N’eût-il pas été plus à votre avantage, Madame la Chef de l’Etat de la transition, d’escamoter cette partie de votre discours qui, à mon avis, n’a absolument rien de reluisant pour votre autorité ?

  • Si les Antibalaka se sont, une fois de plus, livrés à des exactions, vous ne nous dites nullement quelle en fut la cause. Le don « machin » n’est-il pas passé par là ?
  • Par ailleurs, parler de trouver un consensus dans le cadre de la présente transition, avec les seuls Antibalaka me paraît mal à propos et, dans tous les cas, contreproductif. Car la transition consensuelle, si elle n’est pas unanimisme absolu, elle exclut toute tendance ou volonté de chercher des solutions « à deux » sans impliquer les autres acteurs et protagonistes de la crise.
  • En voulant régler les problèmes des Antibalaka, comme vous le faites, Madame la Présidente, n’y a-t-il pas risque que cette milice se transforme en une nouvelle agence nationale pour l’emploi ?
  • Quid de l’impunité zéro ?
  • Enfin, comme d’habitude, certains Antibalaka ont clairement laissé entendre qu’ils sont sortis des rencontres avec vous les poches remplies des « mesures d’accompagnement » sonnantes et trébuchantes. A qui donc reprocher la distribution des billets « craquants » ?

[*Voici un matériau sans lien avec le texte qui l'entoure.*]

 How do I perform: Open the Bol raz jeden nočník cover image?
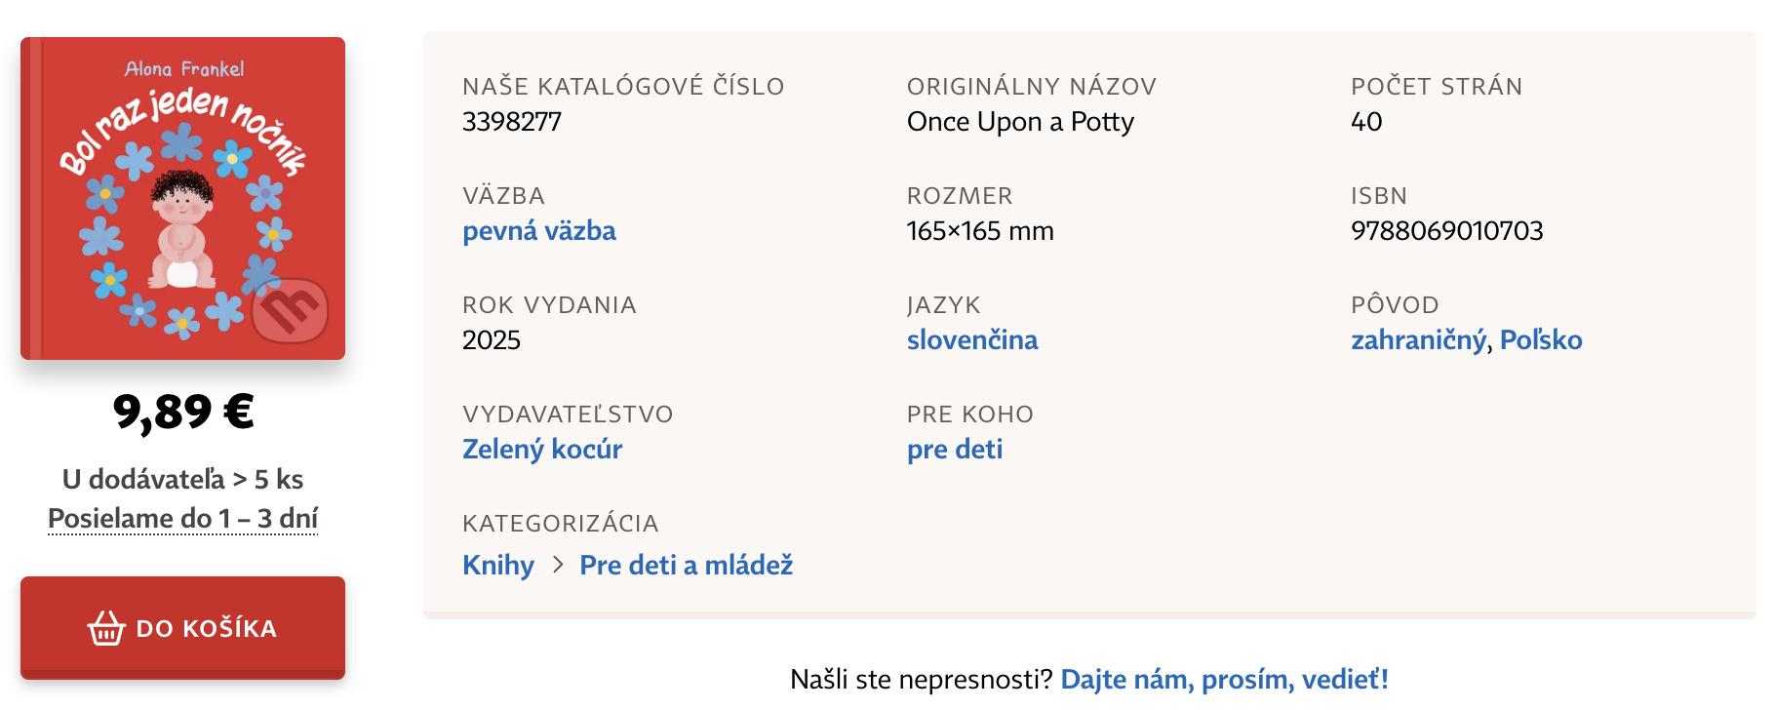pos(182,199)
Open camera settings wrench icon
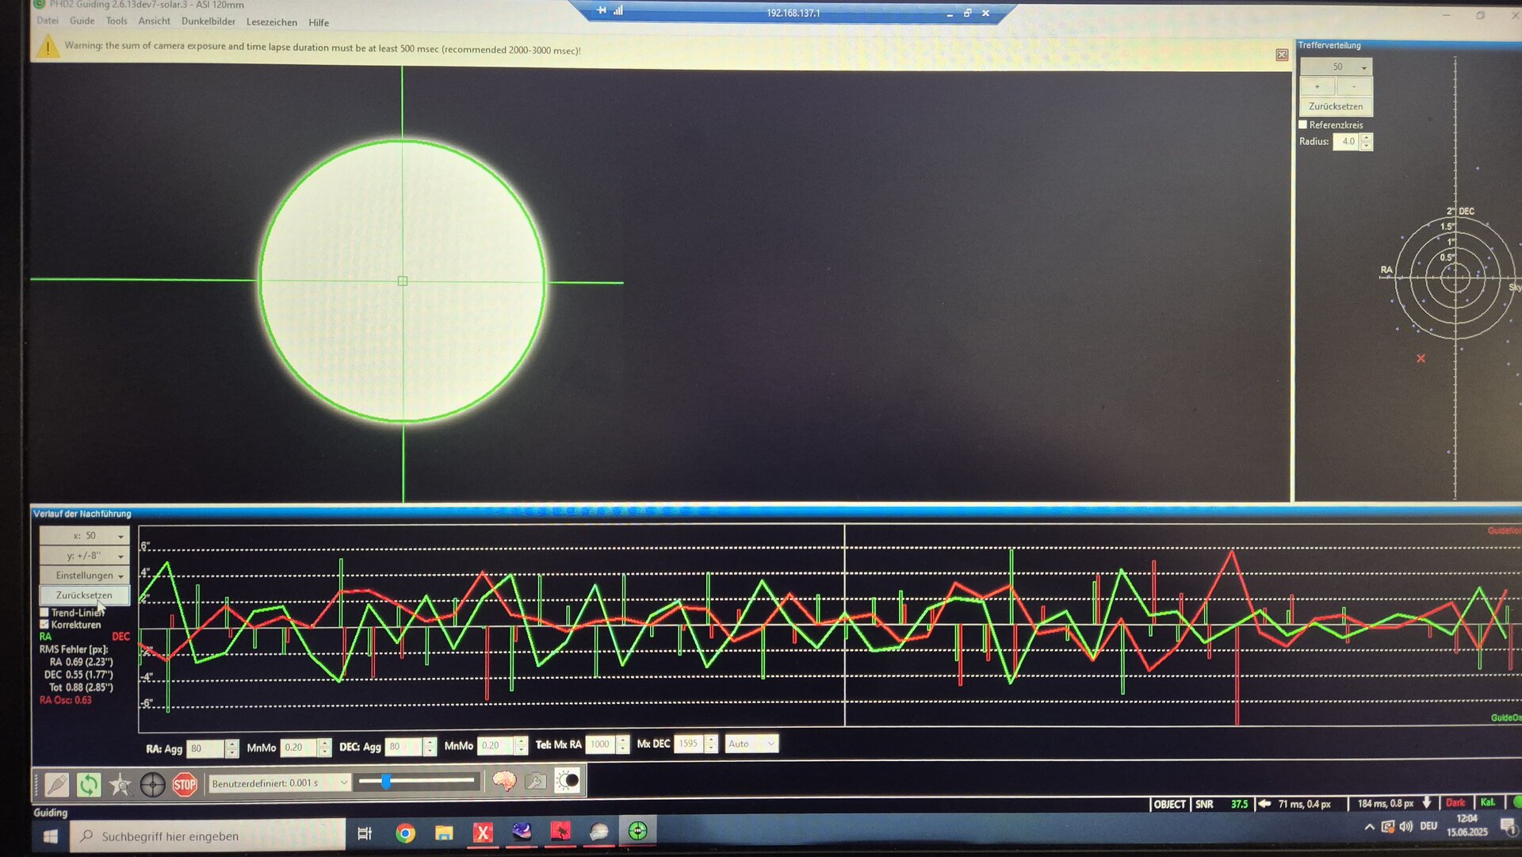Image resolution: width=1522 pixels, height=857 pixels. 536,781
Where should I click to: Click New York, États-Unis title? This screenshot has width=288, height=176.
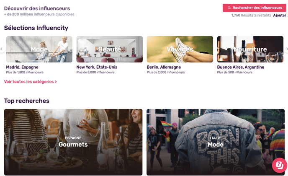pos(97,67)
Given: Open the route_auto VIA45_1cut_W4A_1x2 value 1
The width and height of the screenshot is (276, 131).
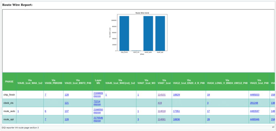Looking at the screenshot, I should [x=18, y=111].
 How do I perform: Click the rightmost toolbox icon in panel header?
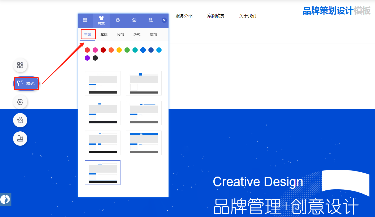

Catherine Samba-Panza, de quelle planète venez-vous donc?

Vous avez parlé, Madame la Présidente de la transition, de sécurité, d’impunité, de la réconciliation nationale et dialogue politique.

J’ai envie de faire remarquer que, désormais, il convient de faire passer l’impunité avant la sécurité. Car s’il est une chose que tous les Centrafricains s’accordent à reconnaître, c’est l’extrême complaisance de ce régime de transition vis à vis des criminels. Et c’est une atteinte à l’honneur du peuple centrafricain que de parler de « pardon consenti par le peuple ». Bien évidemment,comme en RCA ce mot recouvre n’importe qui et n’importe quoi, certaines personnes investies d’une petite parcelle d’autorité croient souvent incarner le peuple dans son ensemble. En vous engageant à « siffler la fin de l’impunité en République Centrafricaine », il convient également qu’avant de demander « à tous les magistrats d’enregistrer toutes les plaintes des Centrafricaines et Centrafricains victimes des diverses crises », vous puissiez vous-même prouver par des actes concerts et forts que vos paroles sont véridiques. Il faut le dire clairement : si aujourd’hui certains des grands criminels continuent de narguer les Centrafricains, c’est bien par votre faute.

A vrai dire, que de l’impunité dépend en grande partie la sécurité est désormais une évidence.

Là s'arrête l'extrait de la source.